Mrs. Smolyansky previously served as a director of the Company, commencing in 2002, and was unanimously elected as the Chairperson of the Board in November 2002. She ceased serving as a director on August 10, 2023. Mrs. Smolyansky has been the operator of several independent delicatessen and gourmet food distributorship businesses, and imported food distributorships, and been a leading force in the health food market for over 40 years. Mrs. Smolyansky and Michael Smolyansky founded the Company and Mrs. Smolyansky served as the Company’s General Manager. In 2010, Mrs. Smolyansky retired as a Company employee. She continued to serve the Company as its Chairperson of the Board until August 2022 and served as a consultant to the Company from 2011 until January 2022. Mrs. Smolyansky’s experience prior to the periods described above is not material. She does not hold, and has not held during the past five years, any other directorships in any company with a class of securities registered pursuant to Section 12 of the Exchange Act or subject to the requirements of Section 15(d) of the Exchange Act or any company registered as an investment company under the Investment Company Act of 1940, as amended (the “Investment Company Act”). Mrs. Smolyansky is the mother of Julie Smolyansky (the Chairperson, President, Chief Executive Officer, and a director of the Company) and Edward Smolyansky.

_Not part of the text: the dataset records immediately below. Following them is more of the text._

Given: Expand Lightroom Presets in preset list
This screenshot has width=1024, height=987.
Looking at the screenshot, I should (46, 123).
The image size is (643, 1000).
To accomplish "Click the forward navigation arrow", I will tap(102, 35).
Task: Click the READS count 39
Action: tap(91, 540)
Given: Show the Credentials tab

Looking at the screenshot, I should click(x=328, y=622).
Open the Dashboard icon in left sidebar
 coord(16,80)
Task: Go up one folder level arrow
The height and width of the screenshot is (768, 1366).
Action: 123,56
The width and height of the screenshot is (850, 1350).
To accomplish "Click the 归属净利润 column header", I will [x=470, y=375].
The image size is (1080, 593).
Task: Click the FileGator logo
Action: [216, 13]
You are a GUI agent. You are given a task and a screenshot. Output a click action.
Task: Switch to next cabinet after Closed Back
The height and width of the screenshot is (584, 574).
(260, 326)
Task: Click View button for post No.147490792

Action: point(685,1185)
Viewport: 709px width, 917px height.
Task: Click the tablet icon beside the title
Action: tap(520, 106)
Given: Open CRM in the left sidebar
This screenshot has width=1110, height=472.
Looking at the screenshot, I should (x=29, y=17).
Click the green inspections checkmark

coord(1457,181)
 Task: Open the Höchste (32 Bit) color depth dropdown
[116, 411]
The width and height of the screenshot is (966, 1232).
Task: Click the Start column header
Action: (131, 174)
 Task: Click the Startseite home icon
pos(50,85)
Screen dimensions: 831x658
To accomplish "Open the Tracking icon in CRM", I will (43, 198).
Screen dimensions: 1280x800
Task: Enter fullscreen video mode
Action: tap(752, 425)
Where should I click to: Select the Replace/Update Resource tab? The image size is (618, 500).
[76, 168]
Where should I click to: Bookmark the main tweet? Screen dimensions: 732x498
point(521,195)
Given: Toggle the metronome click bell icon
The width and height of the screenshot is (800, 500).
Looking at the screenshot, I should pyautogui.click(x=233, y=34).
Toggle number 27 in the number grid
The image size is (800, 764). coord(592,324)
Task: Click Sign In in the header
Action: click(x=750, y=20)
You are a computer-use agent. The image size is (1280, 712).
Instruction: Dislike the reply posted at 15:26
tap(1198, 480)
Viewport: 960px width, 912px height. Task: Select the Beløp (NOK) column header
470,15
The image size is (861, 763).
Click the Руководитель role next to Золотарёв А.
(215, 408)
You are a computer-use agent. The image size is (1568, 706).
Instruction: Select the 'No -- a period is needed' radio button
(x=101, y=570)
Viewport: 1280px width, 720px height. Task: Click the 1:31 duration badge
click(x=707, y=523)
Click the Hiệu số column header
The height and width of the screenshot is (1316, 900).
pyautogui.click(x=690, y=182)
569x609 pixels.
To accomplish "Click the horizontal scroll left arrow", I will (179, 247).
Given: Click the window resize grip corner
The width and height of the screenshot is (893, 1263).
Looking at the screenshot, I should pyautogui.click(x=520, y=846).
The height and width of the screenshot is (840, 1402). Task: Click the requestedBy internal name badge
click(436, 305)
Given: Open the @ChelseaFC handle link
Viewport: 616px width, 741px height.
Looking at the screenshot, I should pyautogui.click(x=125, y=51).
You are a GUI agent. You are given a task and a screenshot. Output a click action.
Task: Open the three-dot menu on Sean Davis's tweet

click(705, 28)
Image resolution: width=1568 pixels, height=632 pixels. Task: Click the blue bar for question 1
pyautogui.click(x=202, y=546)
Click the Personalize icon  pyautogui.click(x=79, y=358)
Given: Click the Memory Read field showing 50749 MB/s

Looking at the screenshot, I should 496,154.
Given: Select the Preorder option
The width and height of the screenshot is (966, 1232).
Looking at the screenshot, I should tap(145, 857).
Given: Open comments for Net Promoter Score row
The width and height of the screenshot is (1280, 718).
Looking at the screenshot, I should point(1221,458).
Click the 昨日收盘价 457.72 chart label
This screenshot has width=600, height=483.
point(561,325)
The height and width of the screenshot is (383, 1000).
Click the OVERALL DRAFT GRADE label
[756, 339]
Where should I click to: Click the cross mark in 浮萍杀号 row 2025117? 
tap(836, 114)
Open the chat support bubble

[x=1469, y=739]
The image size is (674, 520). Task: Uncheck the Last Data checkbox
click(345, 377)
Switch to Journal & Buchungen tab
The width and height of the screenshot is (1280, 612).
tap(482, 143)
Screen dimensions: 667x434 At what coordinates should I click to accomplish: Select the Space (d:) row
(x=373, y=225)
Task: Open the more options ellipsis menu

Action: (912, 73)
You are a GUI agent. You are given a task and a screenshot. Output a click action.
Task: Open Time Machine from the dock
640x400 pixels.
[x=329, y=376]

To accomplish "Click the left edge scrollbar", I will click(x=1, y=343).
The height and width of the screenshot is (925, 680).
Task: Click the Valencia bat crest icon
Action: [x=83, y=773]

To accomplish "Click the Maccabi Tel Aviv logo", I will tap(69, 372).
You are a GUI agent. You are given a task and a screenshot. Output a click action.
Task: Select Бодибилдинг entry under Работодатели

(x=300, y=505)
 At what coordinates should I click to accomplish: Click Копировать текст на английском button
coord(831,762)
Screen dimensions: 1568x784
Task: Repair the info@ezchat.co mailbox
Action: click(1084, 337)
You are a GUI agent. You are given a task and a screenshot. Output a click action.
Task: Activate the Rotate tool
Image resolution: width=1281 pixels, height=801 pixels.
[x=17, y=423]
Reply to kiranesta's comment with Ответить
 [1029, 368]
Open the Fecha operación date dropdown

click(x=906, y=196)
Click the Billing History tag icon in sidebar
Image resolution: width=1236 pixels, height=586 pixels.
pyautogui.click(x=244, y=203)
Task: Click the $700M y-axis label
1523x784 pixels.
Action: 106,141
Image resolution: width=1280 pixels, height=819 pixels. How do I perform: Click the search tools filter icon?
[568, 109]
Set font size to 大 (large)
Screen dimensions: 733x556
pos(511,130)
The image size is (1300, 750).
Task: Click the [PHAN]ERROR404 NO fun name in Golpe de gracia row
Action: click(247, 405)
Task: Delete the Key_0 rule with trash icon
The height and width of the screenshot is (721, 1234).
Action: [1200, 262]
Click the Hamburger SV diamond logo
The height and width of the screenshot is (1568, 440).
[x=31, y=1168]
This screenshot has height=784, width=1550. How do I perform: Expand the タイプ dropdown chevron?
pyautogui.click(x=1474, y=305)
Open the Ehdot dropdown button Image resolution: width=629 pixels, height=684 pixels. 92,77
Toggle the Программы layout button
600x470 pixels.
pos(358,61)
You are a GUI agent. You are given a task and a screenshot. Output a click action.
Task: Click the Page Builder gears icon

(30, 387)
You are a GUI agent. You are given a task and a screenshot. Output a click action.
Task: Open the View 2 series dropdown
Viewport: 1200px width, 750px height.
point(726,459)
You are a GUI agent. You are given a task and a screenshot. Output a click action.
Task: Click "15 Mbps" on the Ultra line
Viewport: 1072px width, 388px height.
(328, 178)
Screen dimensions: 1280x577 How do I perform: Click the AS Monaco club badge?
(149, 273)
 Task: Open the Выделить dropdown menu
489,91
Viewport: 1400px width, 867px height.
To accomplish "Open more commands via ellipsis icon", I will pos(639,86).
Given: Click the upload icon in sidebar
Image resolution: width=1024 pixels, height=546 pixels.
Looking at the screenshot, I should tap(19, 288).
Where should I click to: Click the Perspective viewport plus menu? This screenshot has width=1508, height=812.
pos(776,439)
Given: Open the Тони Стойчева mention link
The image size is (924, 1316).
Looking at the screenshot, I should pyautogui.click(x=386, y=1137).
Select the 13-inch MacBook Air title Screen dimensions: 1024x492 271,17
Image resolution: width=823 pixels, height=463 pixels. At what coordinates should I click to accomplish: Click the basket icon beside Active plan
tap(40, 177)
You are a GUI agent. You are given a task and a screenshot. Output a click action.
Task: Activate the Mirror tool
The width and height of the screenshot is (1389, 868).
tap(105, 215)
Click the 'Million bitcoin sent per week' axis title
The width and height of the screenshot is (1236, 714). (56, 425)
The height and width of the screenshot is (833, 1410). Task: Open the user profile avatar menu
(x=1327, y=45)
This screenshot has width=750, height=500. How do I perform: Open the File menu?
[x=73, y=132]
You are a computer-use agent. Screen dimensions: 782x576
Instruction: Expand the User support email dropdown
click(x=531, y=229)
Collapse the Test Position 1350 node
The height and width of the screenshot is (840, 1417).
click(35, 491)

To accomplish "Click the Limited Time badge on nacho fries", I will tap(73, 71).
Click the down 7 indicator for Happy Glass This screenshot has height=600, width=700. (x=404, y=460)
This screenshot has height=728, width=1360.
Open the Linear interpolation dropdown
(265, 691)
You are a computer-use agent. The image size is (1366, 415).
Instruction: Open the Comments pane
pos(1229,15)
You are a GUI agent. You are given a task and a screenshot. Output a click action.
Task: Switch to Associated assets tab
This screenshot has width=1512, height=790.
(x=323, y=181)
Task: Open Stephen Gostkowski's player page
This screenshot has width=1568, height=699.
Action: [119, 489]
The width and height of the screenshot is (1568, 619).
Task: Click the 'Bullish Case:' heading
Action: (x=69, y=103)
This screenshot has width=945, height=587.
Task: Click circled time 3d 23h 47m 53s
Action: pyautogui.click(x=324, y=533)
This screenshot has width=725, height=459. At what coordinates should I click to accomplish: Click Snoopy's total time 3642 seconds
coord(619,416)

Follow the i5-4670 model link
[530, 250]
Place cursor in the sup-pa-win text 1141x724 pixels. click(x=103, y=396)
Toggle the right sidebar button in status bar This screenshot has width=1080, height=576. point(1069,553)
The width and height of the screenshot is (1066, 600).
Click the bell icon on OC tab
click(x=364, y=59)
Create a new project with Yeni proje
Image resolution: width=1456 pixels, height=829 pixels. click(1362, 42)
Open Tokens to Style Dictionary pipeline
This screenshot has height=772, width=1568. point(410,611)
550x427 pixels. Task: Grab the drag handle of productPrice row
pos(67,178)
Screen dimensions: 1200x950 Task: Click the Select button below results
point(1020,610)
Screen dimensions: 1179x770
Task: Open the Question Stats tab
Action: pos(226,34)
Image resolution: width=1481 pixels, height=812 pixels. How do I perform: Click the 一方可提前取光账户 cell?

Mrs. Smolyansky brings many years of food industry experience, historical perspective, and operational expertise to the Board. He knowledge qualifies her for service on the Board. She brings to bear her historical knowledge of the Company’s business and industry to advise the Board on what strategies have been and can be successful and why. Mrs. Smolyansky’s business acumen allows her to provide the Board with perspectives regarding strategic planning. Her significant consumer products experience and international food industry background provide her with a broad understanding of the operational, financial, and strategic issues facing public companies like the Company. In addition, as a founder and pioneer in cultured dairy, Mrs. Smolyansky has been a recognized leader in the organic and natural products industry for decades. Mrs. Smolyansky’s in-depth knowledge about the Company, other manufacturers, and distributors and retailers across varying channels of distribution make her well qualified for service on the Board and led to the conclusion that she should serve as a director, in light of the Company’s business and structure.

There is no family relationship between Mrs. Smolyansky and any director, executive officer, or person nominated or chosen by the Company to become a director or executive officer, except that Mrs. Smolyansky is the mother of Julie Smolyansky. None of the events, facts or circumstances described in Item 401(f) of Regulation S-K have occurred or existed with respect to Mrs. Smolyansky during the past ten years and that are material to an evaluation of her ability or integrity.

Since January 1, 2021, Mrs. Smolyansky has filed 11 late reports under Section 16(a) of the Exchange Act with respect to 24 transactions that were not reported on a timely basis, in each case with respect to securities of the Company. Information regarding the number of late reports, if any, the number of transactions, if any, that were not reported on a timely basis, and any known failures to file a required form are set forth in the Company’s reports and statements filed with the SEC, which information is incorporated herein by reference.

There is no other information with respect to Mrs. Smolyansky that would be required to be disclosed in solicitations of proxies for election of directors, or is otherwise required, in each case pursuant to Regulation 14A under the Exchange Act, and, for the avoidance of doubt, to the extent any such required information is not explicitly stated, summarized or confirmed in this Notice, I hereby confirm that there is no such information, and that the response to such requirement is “not applicable” or “none,” as the case may be. Without limiting the generality of the preceding sentence, Mrs. Smolyansky had no other employment or principal occupation during the past five years, nor any other employment or principal occupation prior to such period that is material.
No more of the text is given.